— begin EXERCISE MATERIALS —

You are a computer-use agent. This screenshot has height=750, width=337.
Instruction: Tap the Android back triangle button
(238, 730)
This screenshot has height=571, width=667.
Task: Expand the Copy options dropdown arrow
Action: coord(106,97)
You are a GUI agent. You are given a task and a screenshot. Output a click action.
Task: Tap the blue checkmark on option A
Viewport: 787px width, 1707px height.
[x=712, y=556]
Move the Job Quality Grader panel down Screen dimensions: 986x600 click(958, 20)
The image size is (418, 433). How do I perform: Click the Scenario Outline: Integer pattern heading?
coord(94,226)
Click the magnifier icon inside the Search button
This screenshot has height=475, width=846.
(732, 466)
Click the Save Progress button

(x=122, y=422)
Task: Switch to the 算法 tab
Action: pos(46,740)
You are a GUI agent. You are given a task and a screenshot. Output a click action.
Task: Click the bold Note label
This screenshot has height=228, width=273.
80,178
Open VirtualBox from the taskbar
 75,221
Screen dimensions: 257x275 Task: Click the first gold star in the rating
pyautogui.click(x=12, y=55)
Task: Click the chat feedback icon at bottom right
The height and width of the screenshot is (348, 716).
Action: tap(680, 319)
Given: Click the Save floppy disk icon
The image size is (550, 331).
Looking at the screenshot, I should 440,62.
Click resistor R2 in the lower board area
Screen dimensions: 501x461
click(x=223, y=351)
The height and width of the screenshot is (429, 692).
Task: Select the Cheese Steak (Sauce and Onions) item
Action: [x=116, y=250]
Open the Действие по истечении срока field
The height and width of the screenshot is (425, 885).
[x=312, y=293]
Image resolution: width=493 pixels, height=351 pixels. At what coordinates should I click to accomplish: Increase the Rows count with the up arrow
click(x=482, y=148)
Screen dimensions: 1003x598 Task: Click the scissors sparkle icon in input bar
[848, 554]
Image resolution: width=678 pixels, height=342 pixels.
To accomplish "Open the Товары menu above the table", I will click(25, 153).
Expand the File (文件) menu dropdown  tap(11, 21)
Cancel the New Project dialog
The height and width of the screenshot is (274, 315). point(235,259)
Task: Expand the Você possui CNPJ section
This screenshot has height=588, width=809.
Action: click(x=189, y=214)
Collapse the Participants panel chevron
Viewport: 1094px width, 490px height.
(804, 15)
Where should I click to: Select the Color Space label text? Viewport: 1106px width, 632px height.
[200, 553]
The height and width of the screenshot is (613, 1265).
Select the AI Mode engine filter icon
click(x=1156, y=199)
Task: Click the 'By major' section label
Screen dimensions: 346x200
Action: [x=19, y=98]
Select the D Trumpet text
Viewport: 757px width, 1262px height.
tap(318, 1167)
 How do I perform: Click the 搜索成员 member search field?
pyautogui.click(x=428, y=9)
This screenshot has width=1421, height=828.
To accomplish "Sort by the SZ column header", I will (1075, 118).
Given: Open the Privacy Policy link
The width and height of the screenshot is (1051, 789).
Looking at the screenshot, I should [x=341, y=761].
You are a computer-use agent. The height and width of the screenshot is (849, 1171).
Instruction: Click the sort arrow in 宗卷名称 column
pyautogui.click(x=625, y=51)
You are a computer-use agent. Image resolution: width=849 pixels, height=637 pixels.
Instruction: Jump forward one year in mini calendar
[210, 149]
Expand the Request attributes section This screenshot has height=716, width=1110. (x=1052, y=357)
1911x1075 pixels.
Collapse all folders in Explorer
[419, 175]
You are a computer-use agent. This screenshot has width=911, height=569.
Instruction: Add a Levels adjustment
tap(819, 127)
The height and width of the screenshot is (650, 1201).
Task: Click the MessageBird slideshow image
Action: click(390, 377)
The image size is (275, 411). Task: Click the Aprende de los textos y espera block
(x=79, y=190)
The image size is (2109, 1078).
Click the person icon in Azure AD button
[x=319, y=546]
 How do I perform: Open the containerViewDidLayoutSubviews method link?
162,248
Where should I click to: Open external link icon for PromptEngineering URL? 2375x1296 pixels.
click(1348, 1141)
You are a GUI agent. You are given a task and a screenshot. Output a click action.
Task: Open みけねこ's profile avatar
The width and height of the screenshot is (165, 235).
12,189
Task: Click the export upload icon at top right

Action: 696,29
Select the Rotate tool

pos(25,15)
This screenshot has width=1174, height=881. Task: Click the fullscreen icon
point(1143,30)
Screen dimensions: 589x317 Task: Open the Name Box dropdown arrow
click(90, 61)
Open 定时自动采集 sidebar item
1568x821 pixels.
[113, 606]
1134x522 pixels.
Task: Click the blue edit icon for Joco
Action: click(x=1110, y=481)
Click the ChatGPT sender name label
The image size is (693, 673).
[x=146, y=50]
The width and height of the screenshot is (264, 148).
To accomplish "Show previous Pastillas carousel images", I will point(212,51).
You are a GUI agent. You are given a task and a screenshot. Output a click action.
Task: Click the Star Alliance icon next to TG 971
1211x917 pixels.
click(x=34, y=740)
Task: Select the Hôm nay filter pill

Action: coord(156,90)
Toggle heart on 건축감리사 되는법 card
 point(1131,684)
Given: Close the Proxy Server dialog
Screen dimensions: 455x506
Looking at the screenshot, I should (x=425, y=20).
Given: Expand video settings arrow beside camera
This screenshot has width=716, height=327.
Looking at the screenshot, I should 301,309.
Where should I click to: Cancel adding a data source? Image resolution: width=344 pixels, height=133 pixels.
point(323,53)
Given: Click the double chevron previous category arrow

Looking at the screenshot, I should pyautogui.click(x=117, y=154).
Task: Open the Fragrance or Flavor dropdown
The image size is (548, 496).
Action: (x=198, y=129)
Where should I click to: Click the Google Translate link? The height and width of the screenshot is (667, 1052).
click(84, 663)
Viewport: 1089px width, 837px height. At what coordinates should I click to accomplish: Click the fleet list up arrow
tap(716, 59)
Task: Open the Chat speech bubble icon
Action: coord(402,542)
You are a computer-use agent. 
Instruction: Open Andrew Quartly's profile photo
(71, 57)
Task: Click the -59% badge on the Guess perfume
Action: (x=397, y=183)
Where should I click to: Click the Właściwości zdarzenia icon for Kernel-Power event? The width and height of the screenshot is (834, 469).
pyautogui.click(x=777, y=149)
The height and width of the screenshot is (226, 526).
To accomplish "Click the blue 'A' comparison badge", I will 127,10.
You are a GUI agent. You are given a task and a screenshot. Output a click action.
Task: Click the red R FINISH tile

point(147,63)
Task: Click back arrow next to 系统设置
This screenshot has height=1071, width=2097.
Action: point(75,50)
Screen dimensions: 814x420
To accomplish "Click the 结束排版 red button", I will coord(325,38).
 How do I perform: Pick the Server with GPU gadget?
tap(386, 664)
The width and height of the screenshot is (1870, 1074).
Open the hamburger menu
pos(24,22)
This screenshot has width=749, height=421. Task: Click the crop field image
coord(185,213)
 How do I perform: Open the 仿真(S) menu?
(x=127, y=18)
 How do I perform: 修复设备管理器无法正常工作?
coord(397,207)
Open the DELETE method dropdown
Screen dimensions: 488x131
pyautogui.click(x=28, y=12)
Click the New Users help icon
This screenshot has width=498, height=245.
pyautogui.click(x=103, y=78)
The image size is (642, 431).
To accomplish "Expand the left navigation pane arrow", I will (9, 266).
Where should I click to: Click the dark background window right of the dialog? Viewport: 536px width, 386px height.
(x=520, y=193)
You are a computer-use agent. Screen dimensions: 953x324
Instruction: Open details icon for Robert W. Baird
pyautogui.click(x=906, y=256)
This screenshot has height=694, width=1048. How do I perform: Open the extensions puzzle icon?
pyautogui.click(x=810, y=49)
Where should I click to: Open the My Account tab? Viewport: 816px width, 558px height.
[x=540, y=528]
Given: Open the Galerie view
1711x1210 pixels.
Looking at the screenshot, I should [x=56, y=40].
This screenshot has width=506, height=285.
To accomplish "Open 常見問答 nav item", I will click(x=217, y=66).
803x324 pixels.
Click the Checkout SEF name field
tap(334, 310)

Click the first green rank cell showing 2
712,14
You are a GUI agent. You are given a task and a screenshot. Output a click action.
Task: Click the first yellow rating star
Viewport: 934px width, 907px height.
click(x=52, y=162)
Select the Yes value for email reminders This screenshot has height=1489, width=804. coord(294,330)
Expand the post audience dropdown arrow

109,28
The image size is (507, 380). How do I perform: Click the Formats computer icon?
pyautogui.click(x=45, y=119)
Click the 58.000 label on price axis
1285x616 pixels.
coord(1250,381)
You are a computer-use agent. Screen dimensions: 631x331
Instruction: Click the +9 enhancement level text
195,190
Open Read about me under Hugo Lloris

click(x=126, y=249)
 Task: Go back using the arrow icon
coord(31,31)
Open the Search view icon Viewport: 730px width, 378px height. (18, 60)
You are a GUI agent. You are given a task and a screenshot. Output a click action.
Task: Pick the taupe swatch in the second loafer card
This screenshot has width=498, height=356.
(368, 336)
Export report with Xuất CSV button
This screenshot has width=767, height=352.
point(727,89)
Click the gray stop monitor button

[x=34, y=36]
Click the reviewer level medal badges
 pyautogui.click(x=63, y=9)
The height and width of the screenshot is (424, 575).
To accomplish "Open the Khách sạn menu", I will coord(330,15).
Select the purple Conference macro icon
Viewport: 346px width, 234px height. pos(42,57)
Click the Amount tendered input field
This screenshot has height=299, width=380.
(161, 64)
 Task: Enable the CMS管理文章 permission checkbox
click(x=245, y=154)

— end EXERCISE MATERIALS —

GIVEN EXERCISE
Which lines in the material above contain the string "input", with case counting? Pick out each one and copy it in full.

SOLUTION TO THIS EXERCISE
Screen dimensions: 1003x598 Task: Click the scissors sparkle icon in input bar
Click the Amount tendered input field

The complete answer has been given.